Ale przed ponownym wbiciem się na „Forsida”, załoiliśmy najpierw „Pana” na ścianie Geitvika. To czterowyciągowa harda linia, prowadząca pięknymi rysami. Cyfrowo najtrudniesza droga tego wyjazdu – dwa wyciągi za 7-. Droga jest zaliczana do TOP50 na Lofotach. No i właśnie w tej euforii po skończnieu drogi Michael zapytał mnie czy wrócę z nim jeszcze dzisiaj po karabinek…

 


 

Janek po „okrutniej przerysie”

Michael niestety z powodów rodzinnych musiał przedwcześnie wracać, a ja wraz Jankiem na pozostałe trzy dni rozbiłem obóz w rejonie Kalle. Nie bez powodu akurat tam, bo to świetne miejsca dla niezmotoryzowanych, a my zostaliśmy bez auta.

Namiot można rozbić całkowicie za darmo na campingu, przy zatoce Kallebukta. Jest tam dostęp do bieżącej wody i cuchnących toalet. Zaletą rejonu jest łatwy dostęp do wielu sektorów i tak: jak ktoś chce iść na bigwall to wybiera Vågakallen, jak ktoś woli na przykład jednowyciągowe trady to idzie na Paradiset. W naszym przypadku na pierwszy ogień poszedł Myggpillaren w sąsiedztwie Vågakallen i droga o wdzięcznej nazwie „The Midnight Butterfly”. Krótko mówiąc 330 metry wymagającego wspinania z okrutną przerysą na ostatnim wyciągu.

 

 

 

 

 

Następnego dnia odwiedzamy ogródek Paradiset i bawimy się w jednowyciągi, trochę jakby z przemęczenia górskimi przygodami. Tutaj pada m.in. klasyk rejonu „Svenske Dieder” N6+ – przepiękne zacięcie, poprostu „squamish quality”, zresztą proszę spojrzeć.

 

Po południu uznajemy, że jednak mamy niedosyt i jeszcze tego samego dnia robimy drogę „Puffrisset” na Honnikornsvaet – z genialną rysą na drugim wyciagu, aż dziw bierze, że wycenioną tylko na norweskie 5+.

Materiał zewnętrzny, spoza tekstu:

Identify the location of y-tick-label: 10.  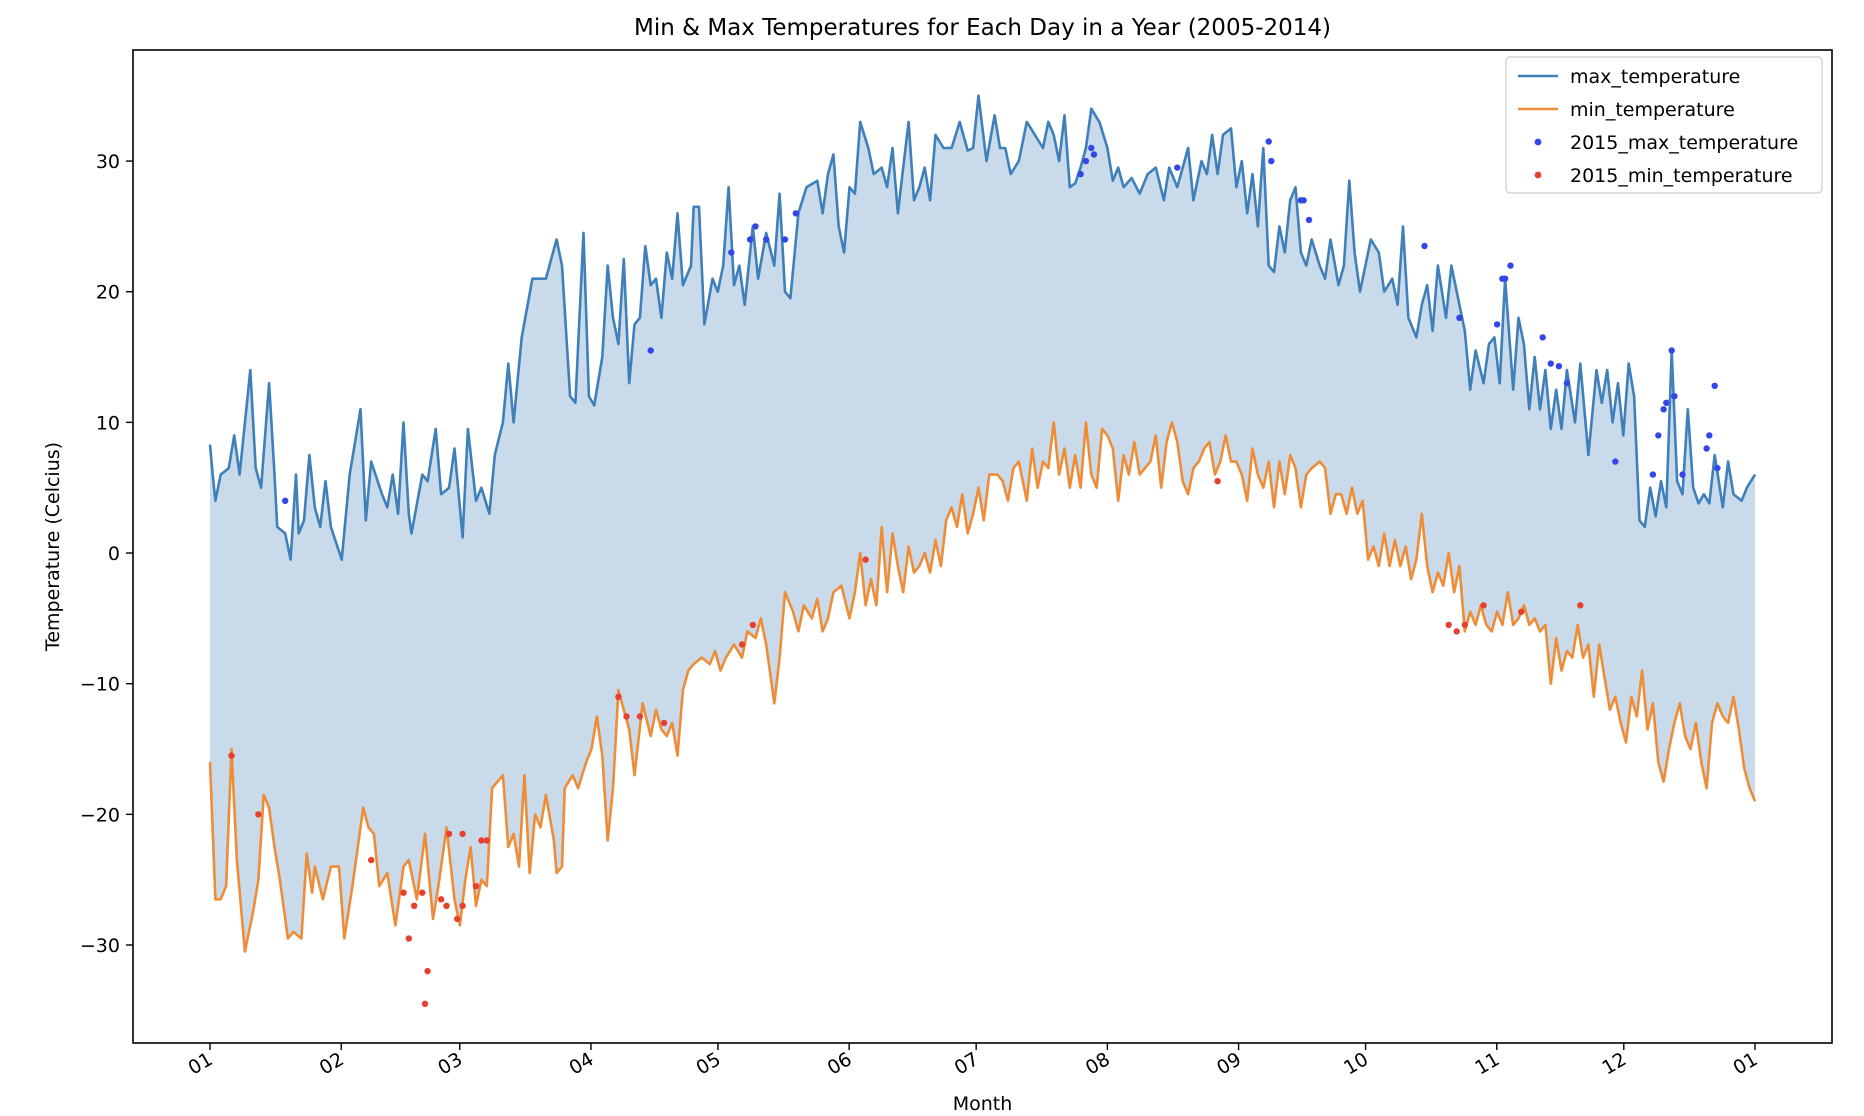
(108, 423).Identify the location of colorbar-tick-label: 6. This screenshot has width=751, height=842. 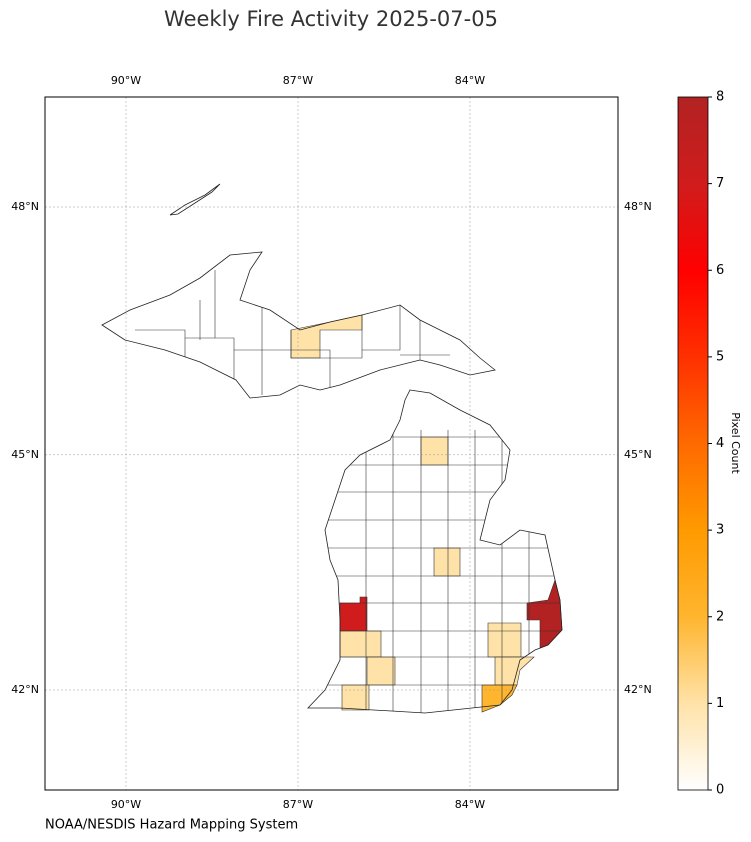
(720, 270).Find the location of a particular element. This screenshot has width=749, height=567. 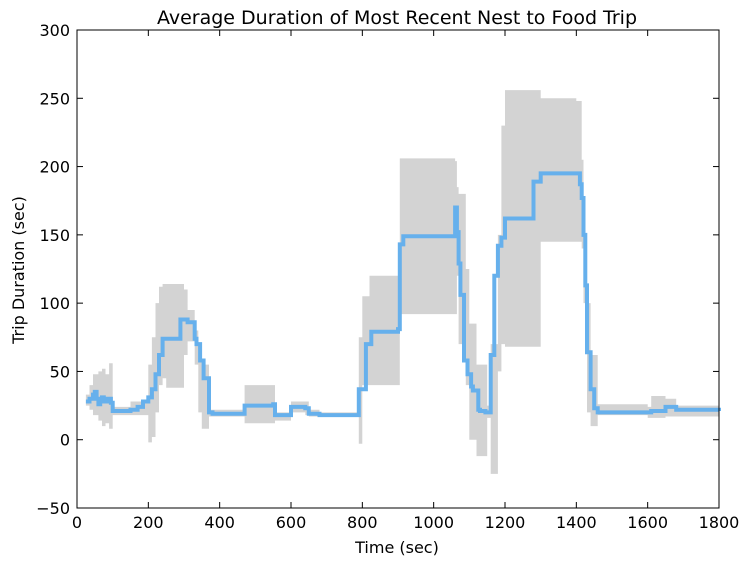

x-tick-label: 400 is located at coordinates (220, 522).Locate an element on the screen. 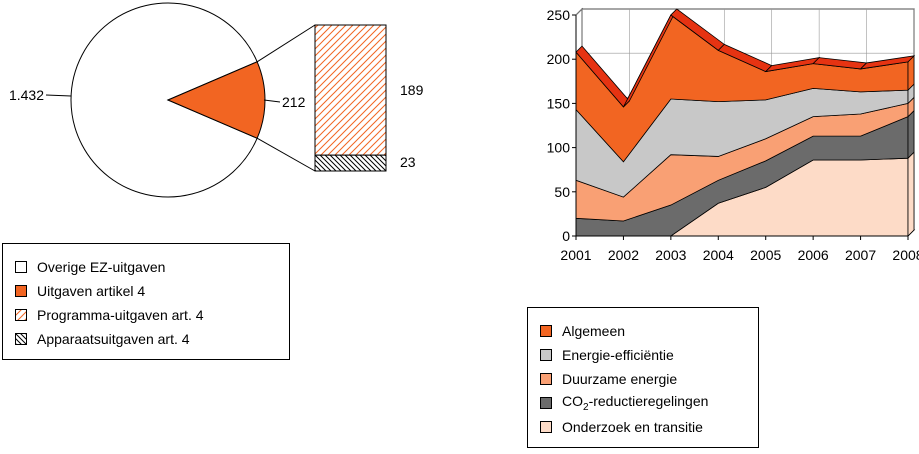 The width and height of the screenshot is (919, 454). x-tick-label: 2001 is located at coordinates (576, 255).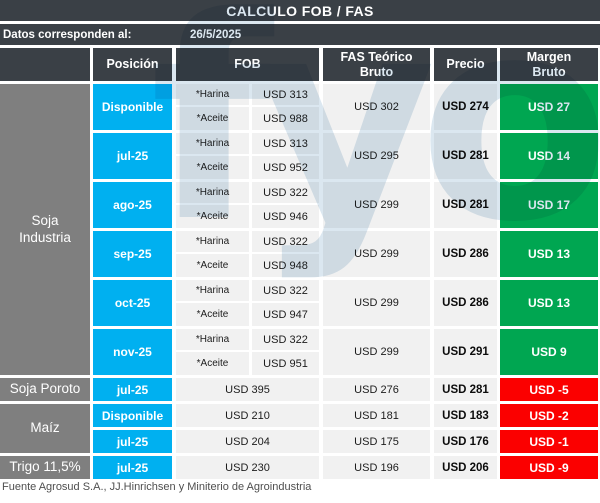  What do you see at coordinates (300, 10) in the screenshot?
I see `page-title: CALCULO FOB / FAS` at bounding box center [300, 10].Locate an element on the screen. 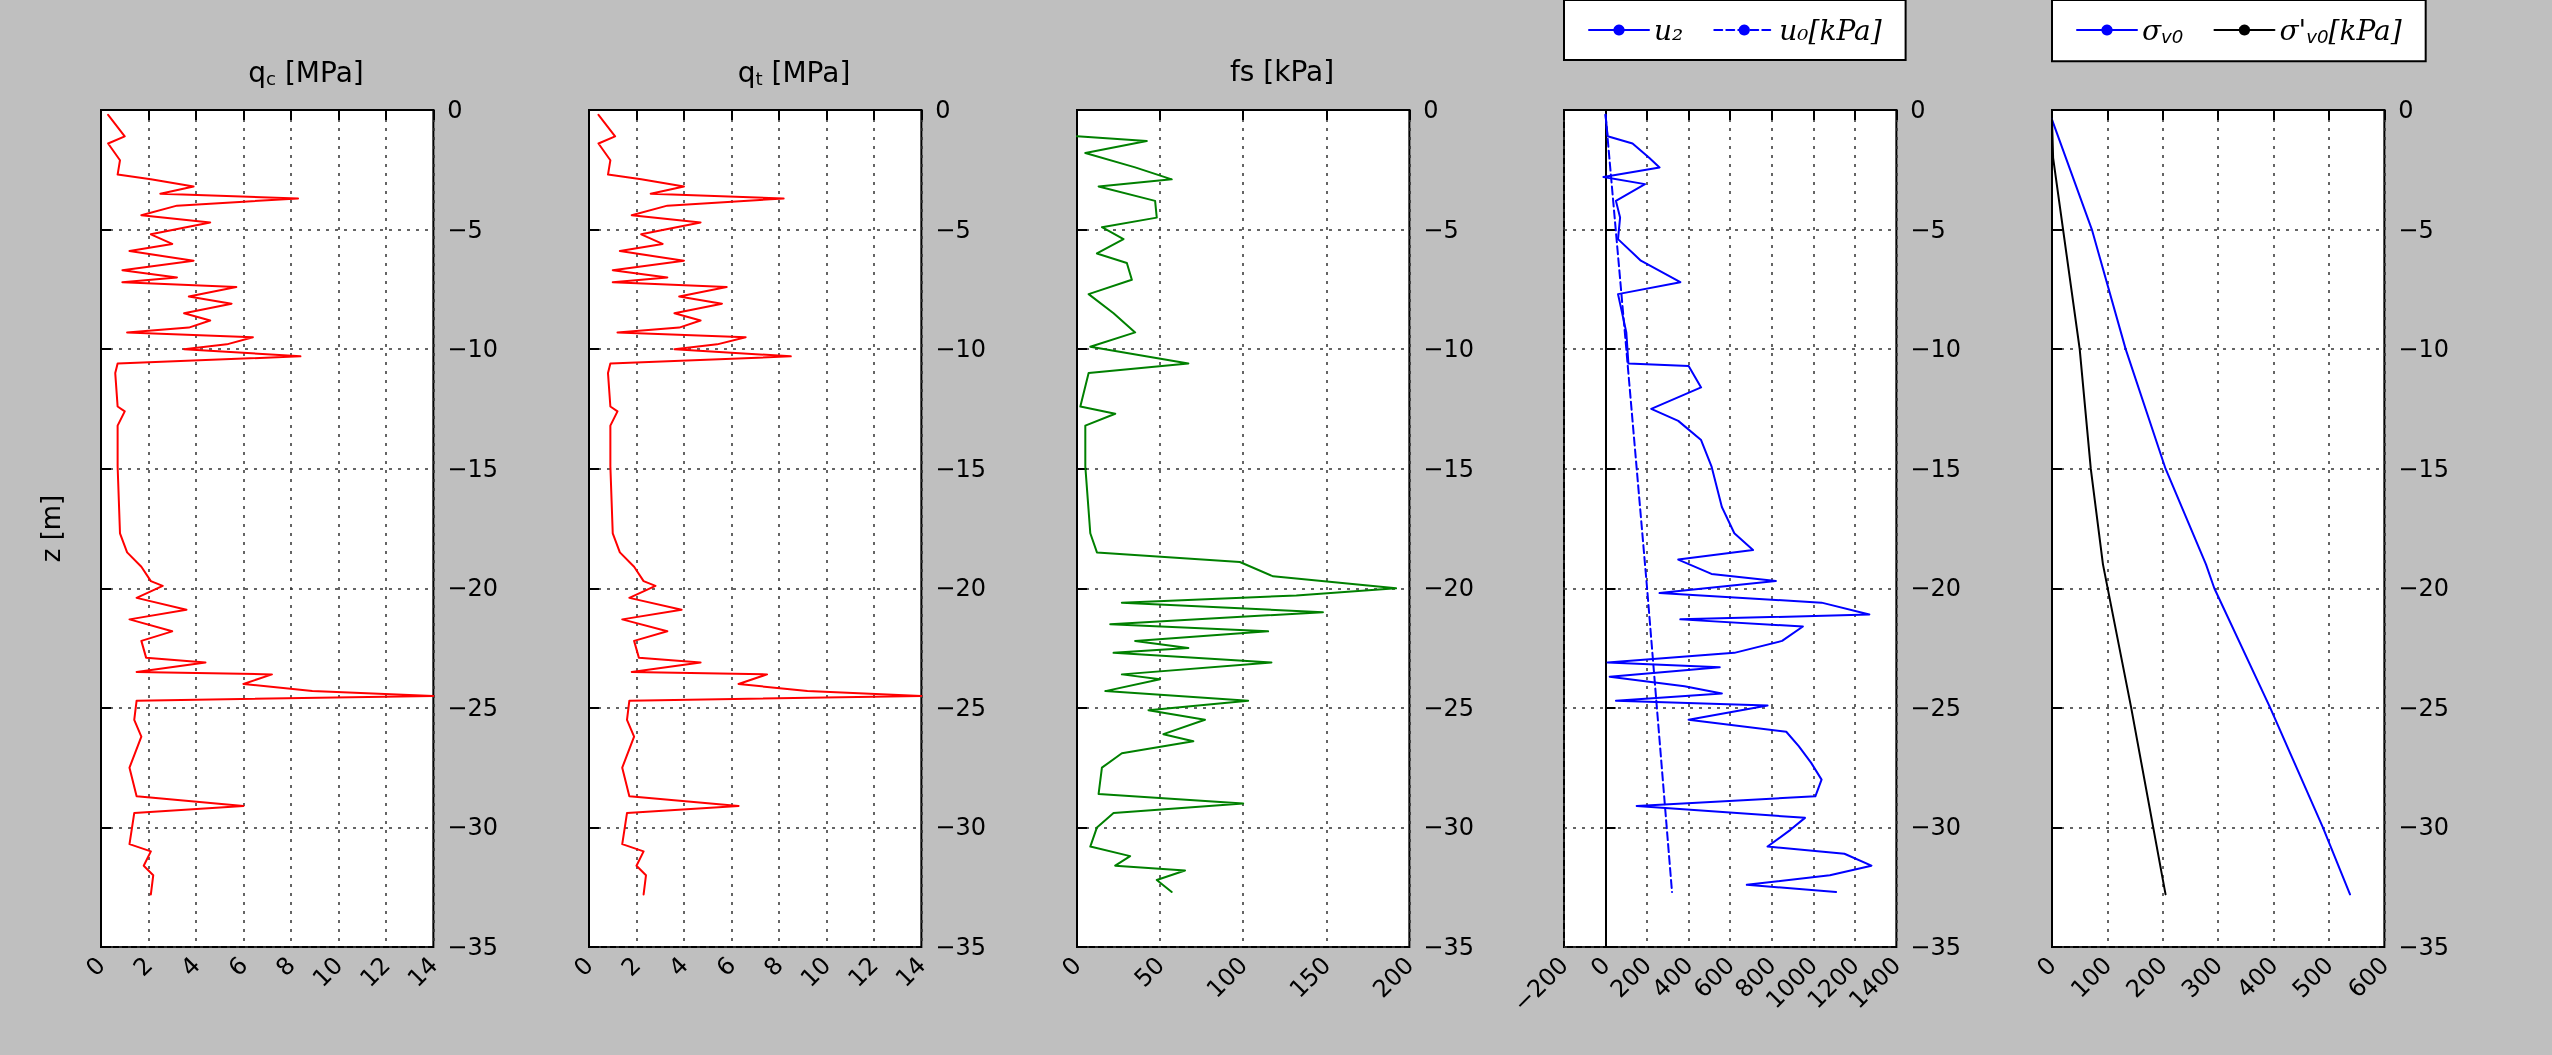 The width and height of the screenshot is (2552, 1055). x-tick-label: 300 is located at coordinates (2202, 978).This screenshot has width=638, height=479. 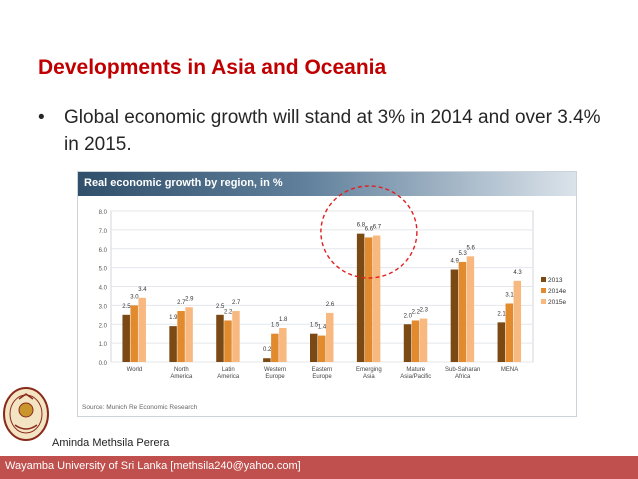 I want to click on highlight-circle, so click(x=369, y=232).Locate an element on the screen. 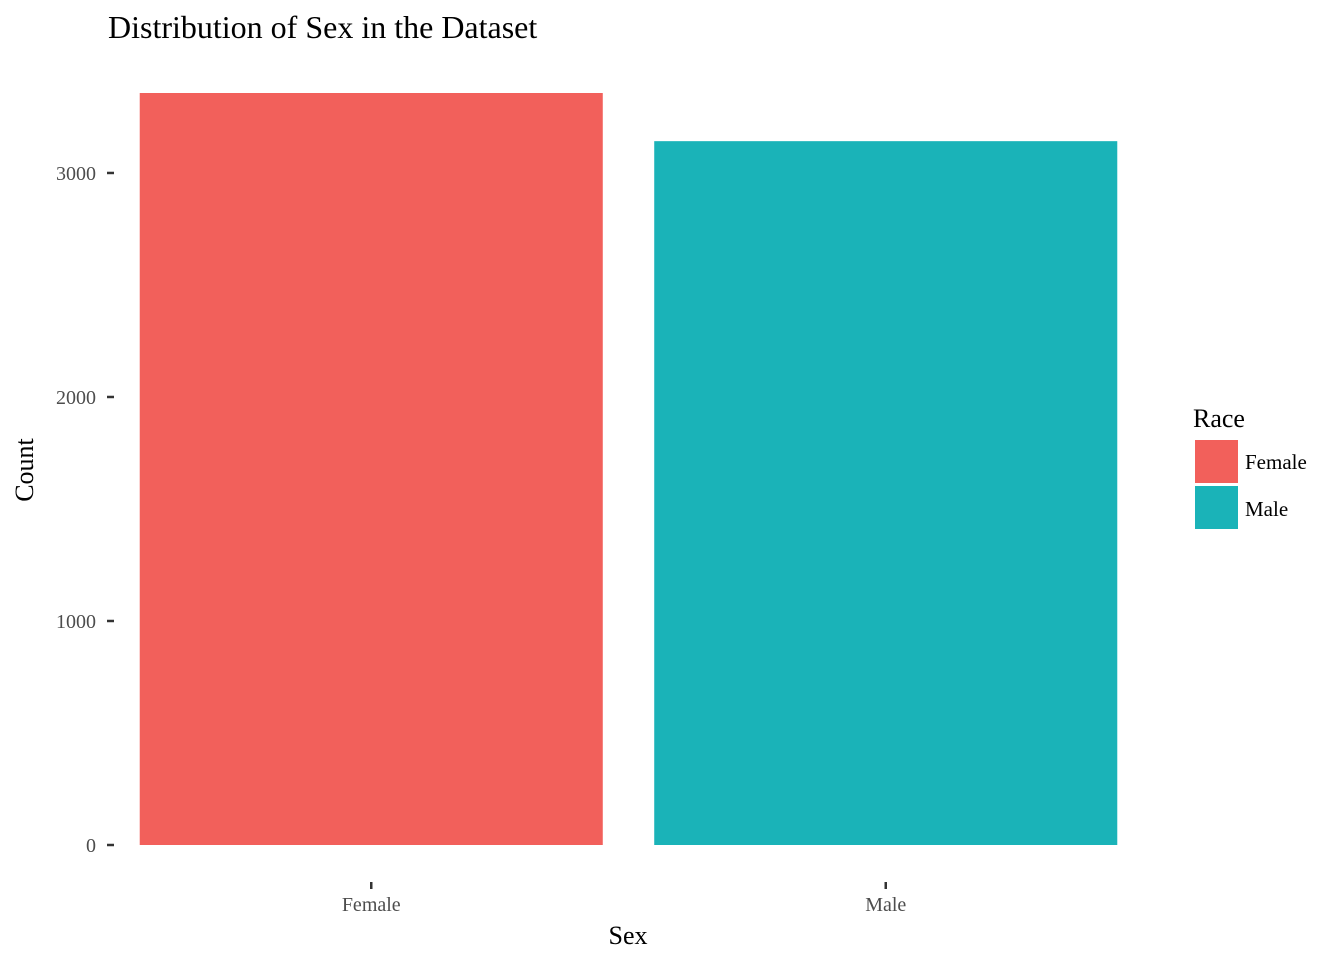  legend: Race Female Male is located at coordinates (1250, 466).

Trzeciego dnia przechodzimy 335 metrowy „Rum z Colą” na Alkoholveggen. Osiem wyciagów zacnego wspinania o niewygórowanych trudnościach – w sam raz na zakończenie wycieczki. Nie przedłużając – aptet na wspinanie na Lofotach był wielki. Przewspinane ponad 2500m i 60 wyciągów w siedem dni w pełni zaspokoiło nasz ogromny głód.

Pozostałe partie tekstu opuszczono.